Des Normands vers le ixe siècle.

Tout étant divisé, tout était malheureux et faible. Cette confusion ouvrit un passage aux peuples de la Scandinavie et aux habitants des bords de la mer Baltique. Ces sauvages trop nombreux, n’ayant à cultiver que des terres ingrates, manquant de manufactures, et privés des arts, ne cherchaient qu’à se répandre loin de leur patrie. Le brigandage et la piraterie leur étaient nécessaires, comme le carnage aux bêtes féroces. En Allemagne on les appelait Normands, hommes du Nord, sans distinction, comme nous disons encore en général les corsaires de Barbarie. Dès le ive siècle ils se mêlèrent aux flots des autres barbares, qui portèrent la désolation jusqu’à Rome et en Afrique. On a vu que, resserrés sous Charlemagne, ils craignirent l’esclavage. Dès le temps de Louis le Débonnaire, ils commencèrent leurs courses. Les forêts dont ces pays étaient hérissés, leur fournissaient assez de bois pour construire leurs barques à deux voiles et à rames. Environ cent hommes tenaient dans ces bâtiments, avec leurs provisions de bière, de biscuit de mer, de fromage, et de viande fumée. Ils côtoyaient les terres, descendaient où ils ne trouvaient point de résistance, et retournaient chez eux avec leur butin, qu’ils partageaient ensuite selon les lois du brigandage, ainsi qu’il se pratique en Barbarie. Dès l’an 843 ils entrèrent en France par l’embouchure de la rivière de Seine, et mirent la ville de Rouen au pillage. Une autre flotte entra par la Loire, et dévasta tout jusqu’en Touraine. Ils emmenaient les hommes en esclavage, ils partageaient entre eux les femmes et les filles, prenant jusqu’aux enfants pour les élever dans leur métier de pirates. Les bestiaux, les meubles, tout était emporté. Ils vendaient quelquefois sur une côte ce qu’ils avaient pillé sur une autre. Leurs premiers gains excitèrent la cupidité de leurs compatriotes indigents. Les habitants des côtes germaniques et gauloises se joignirent à eux, ainsi que tant de renégats de Provence et de Sicile ont servi sur les vaisseaux d’Alger.
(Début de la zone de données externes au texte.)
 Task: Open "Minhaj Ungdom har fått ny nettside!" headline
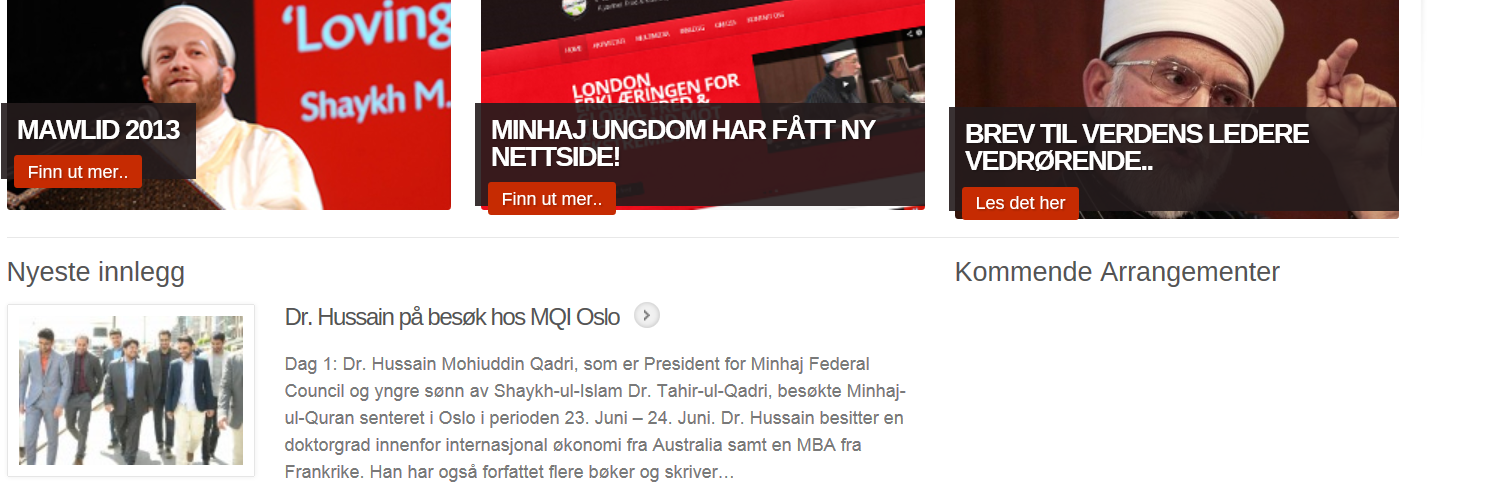(x=683, y=143)
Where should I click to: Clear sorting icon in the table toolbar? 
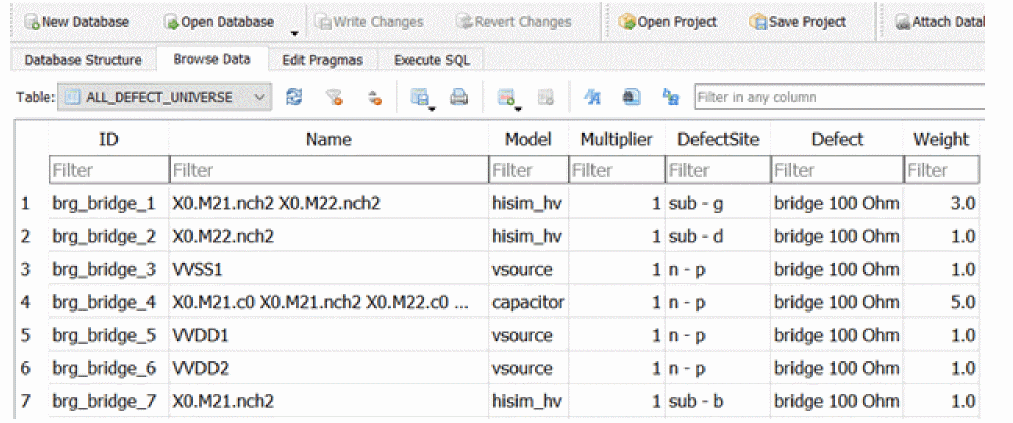coord(375,97)
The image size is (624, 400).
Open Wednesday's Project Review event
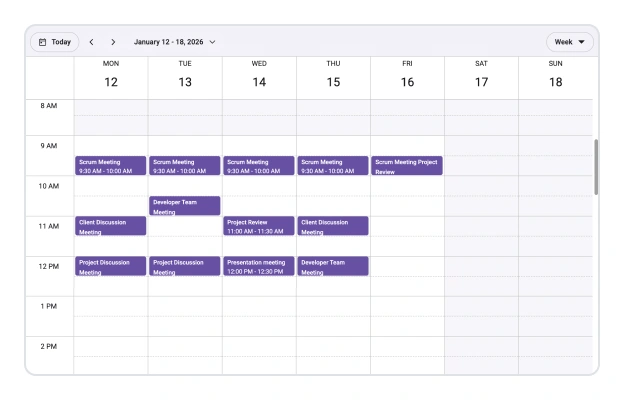pyautogui.click(x=259, y=226)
En 844 ils couvrirent la mer de vaisseaux. On les vit descendre presque à la fois en Angleterre, en France et en Espagne. Il faut que le gouvernement des Français et des Anglais fût moins bon que celui des mahométans qui régnaient en Espagne ; car il n’y eut nulle mesure prise par les Français ni par les Anglais pour empêcher ces irruptions ; mais en Espagne les Arabes gardèrent leurs côtes, et repoussèrent enfin les pirates.
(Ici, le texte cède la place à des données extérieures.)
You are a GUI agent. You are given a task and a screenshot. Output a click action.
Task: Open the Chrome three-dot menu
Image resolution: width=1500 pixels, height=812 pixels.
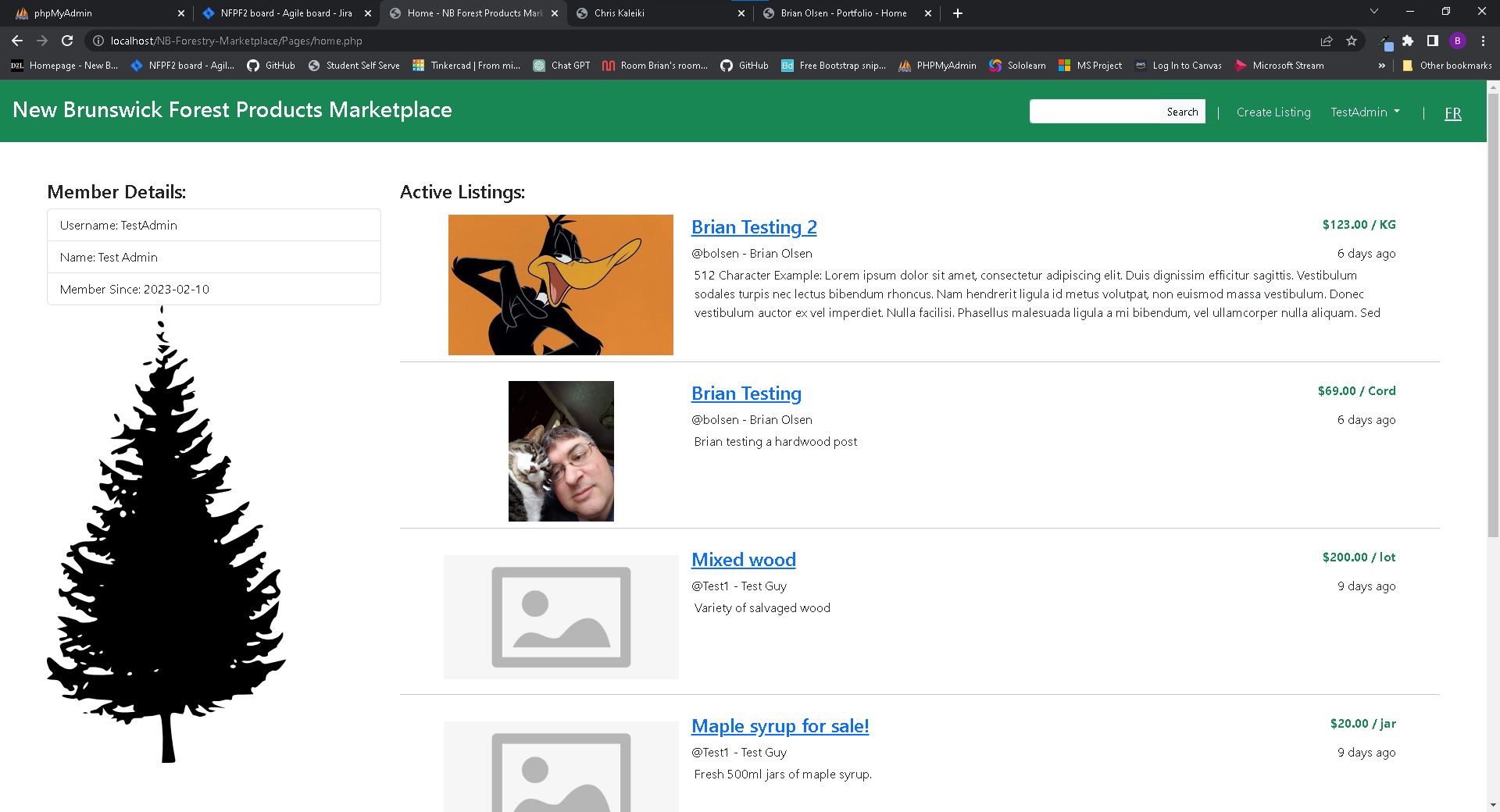pyautogui.click(x=1483, y=41)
En 845, les Normands pillèrent Hambourg, et pénétrèrent avant dans l’Allemagne. Ce n’était plus alors un ramas de corsaires sans ordre : c’était une flotte de six cents bateaux, qui portait une armée formidable. Un roi de Danemark, nommé Éric, était à leur tête. Il gagna deux batailles avant de se rembarquer. Ce roi des pirates, après être retourné chez lui avec les dépouilles allemandes, envoie en France un des chefs des corsaires, à qui les histoires donnent le nom de Régnier. Il remonte la Seine avec cent vingt voiles. Il n’y a point d’apparence que ces cent vingt voiles portassent dix mille hommes. Cependant, avec un nombre probablement inférieur, il pille Rouen une seconde fois, et vient jusqu’à Paris. Dans de pareilles invasions, quand la faiblesse du gouvernement n’a pourvu à rien, la terreur du peuple augmente le péril, et le plus grand nombre fuit devant le plus petit. Les Parisiens, qui se défendirent dans d’autres temps avec tant de courage, abandonnèrent alors leur ville ; et les Normands n’y trouvèrent que des maisons de bois, qu’ils brûlèrent. Le malheureux roi, Charles le Chauve, retranché à Saint-Denis avec peu de troupes, au lieu de s’opposer à ces barbares, acheta de quatorze mille marcs d’argent la retraite qu’ils daignèrent faire. Il est croyable que ces marcs étaient ce qu’on a appelé longtemps des marques, marcas, qui valaient environ un de nos demi-écus. On est indigné quand on lit dans nos auteurs que plusieurs de ces barbares furent punis de mort subite pour avoir pillé l’église de Saint-Germain des Prés. Ni les peuples, ni leurs saints, ne se défendirent : mais les vaincus se donnent toujours la honteuse consolation de supposer des miracles opérés contre leurs vainqueurs.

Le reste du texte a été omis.